Records to use:
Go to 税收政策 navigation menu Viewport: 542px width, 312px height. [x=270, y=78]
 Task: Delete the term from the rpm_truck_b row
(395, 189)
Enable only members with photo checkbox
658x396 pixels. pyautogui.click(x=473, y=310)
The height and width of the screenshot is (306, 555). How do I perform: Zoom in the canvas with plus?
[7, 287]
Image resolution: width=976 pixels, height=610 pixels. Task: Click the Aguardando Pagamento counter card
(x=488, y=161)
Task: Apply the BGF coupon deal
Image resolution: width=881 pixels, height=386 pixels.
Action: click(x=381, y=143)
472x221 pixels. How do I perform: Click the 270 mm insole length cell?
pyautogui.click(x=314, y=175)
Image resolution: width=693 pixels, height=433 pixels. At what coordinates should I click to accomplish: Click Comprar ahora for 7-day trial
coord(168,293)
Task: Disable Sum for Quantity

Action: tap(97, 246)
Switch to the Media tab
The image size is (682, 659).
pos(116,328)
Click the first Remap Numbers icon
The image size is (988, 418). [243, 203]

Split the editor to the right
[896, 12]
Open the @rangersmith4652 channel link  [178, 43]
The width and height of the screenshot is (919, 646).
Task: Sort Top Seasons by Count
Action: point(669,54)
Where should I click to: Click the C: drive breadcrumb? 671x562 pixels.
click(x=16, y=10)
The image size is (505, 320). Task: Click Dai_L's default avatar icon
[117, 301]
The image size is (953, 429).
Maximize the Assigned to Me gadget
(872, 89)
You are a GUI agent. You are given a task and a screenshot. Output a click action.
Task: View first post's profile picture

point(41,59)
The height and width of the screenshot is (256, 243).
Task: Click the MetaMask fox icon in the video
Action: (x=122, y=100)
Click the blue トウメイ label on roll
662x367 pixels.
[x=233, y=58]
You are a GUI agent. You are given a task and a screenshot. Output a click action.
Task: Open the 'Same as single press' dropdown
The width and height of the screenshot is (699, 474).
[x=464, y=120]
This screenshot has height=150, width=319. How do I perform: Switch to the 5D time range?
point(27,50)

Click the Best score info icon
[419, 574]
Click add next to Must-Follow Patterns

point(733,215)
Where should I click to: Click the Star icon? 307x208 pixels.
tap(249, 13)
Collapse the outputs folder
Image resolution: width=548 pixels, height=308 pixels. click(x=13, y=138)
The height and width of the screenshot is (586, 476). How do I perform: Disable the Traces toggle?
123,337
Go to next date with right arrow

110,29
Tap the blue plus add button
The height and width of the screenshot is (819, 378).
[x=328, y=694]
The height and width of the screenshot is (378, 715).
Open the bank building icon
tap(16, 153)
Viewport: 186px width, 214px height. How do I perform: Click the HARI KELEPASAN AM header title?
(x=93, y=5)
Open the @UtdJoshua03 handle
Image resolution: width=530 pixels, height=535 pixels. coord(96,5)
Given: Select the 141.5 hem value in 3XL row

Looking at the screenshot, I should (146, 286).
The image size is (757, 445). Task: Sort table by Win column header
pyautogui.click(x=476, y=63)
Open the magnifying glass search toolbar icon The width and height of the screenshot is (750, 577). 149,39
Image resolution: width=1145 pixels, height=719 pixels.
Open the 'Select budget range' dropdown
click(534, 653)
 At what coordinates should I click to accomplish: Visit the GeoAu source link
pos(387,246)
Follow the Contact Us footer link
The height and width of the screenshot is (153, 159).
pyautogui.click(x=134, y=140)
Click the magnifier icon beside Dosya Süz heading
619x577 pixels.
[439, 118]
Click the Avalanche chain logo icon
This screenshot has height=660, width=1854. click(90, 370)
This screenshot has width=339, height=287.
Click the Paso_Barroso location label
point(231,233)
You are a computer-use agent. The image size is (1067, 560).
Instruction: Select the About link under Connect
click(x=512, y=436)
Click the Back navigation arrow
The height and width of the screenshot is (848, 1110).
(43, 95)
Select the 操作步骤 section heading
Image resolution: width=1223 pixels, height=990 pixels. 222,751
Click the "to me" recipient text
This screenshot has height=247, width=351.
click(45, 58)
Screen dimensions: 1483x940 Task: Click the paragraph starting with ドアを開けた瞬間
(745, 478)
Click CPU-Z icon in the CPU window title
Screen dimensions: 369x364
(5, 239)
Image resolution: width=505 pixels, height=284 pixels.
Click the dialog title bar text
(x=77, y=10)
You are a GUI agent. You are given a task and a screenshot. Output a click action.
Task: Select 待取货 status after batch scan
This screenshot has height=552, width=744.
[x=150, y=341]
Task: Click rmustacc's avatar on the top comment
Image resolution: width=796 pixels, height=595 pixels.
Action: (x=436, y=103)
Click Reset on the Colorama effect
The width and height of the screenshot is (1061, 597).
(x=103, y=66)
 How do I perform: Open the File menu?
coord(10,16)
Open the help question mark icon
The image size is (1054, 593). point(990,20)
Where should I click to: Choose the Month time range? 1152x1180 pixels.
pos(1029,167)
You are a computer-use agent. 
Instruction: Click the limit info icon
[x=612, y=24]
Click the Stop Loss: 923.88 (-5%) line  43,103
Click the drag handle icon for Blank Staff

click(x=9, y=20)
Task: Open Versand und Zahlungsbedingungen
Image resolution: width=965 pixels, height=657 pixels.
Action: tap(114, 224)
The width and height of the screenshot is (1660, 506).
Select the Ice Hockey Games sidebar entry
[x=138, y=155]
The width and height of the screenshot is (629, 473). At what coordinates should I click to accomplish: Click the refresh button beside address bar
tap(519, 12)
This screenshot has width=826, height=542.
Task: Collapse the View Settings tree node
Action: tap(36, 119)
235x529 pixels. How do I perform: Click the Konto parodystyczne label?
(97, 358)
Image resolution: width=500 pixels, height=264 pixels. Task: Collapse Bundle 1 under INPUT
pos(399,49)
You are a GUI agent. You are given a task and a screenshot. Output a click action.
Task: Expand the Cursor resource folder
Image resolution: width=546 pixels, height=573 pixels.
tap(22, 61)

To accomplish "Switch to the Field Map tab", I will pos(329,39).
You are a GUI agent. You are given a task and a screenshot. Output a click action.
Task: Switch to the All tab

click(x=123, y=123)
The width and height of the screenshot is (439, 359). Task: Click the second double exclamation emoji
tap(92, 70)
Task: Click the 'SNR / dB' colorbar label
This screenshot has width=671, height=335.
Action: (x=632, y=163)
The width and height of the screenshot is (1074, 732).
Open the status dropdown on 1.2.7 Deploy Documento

What to work on: Scan the records above, then copy out each line that mentions "status".

Your solution:
Task: Select 待取货 status after batch scan
Open the status dropdown on 1.2.7 Deploy Documento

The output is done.